> _Supplied records_

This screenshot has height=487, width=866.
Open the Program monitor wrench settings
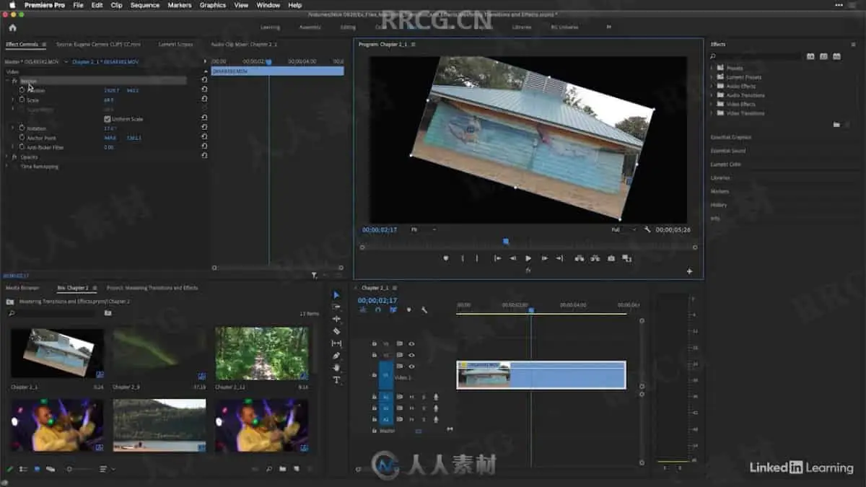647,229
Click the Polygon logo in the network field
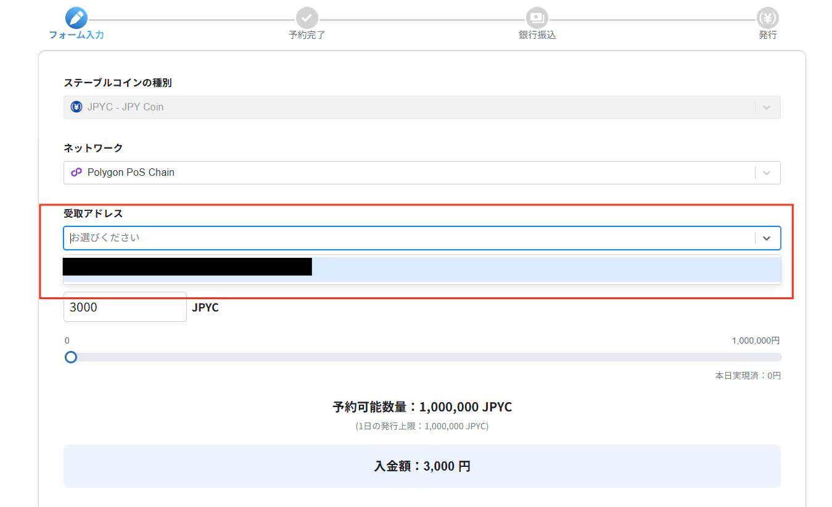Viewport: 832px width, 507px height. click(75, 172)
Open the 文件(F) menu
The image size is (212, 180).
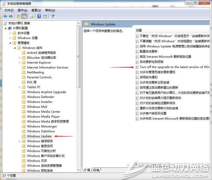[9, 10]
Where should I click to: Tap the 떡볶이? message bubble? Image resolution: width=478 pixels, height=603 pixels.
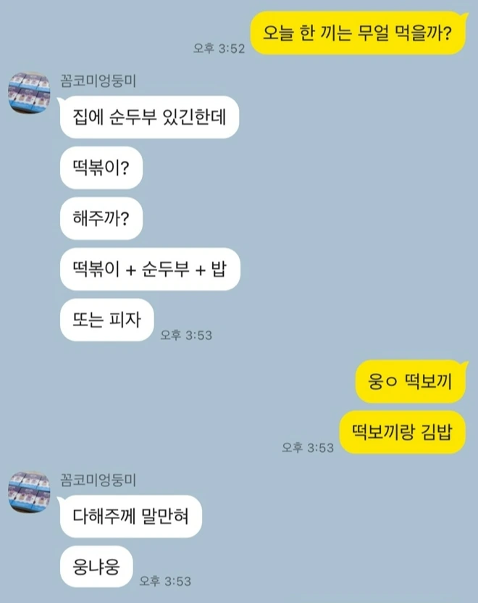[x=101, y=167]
--
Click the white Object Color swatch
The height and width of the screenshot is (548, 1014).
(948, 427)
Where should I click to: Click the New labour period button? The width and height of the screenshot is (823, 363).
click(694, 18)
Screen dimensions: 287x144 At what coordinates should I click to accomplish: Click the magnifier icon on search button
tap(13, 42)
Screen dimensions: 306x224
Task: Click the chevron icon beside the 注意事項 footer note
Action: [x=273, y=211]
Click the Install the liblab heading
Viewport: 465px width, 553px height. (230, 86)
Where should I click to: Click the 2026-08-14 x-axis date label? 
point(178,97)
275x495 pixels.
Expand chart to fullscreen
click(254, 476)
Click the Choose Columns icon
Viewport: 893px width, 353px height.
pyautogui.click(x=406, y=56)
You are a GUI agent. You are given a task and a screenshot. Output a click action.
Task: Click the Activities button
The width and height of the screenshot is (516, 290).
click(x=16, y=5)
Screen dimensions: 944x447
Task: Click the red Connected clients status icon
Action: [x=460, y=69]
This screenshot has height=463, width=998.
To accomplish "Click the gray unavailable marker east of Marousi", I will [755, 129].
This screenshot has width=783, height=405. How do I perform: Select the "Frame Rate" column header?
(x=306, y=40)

> _Instructions to follow_
In the listing above, find the line with "Click the white Object Color swatch" and the line with "Task: Click the Activities button", then print exactly those two lines and every line between them, and nothing more.

> _Exercise response_
Click the white Object Color swatch
The height and width of the screenshot is (548, 1014).
(948, 427)
Where should I click to: Click the New labour period button? The width and height of the screenshot is (823, 363).
click(694, 18)
Screen dimensions: 287x144 At what coordinates should I click to accomplish: Click the magnifier icon on search button
tap(13, 42)
Screen dimensions: 306x224
Task: Click the chevron icon beside the 注意事項 footer note
Action: [x=273, y=211]
Click the Install the liblab heading
Viewport: 465px width, 553px height. (230, 86)
Where should I click to: Click the 2026-08-14 x-axis date label? 
point(178,97)
275x495 pixels.
Expand chart to fullscreen
click(254, 476)
Click the Choose Columns icon
Viewport: 893px width, 353px height.
pyautogui.click(x=406, y=56)
You are a GUI agent. You are given a task and a screenshot. Output a click action.
Task: Click the Activities button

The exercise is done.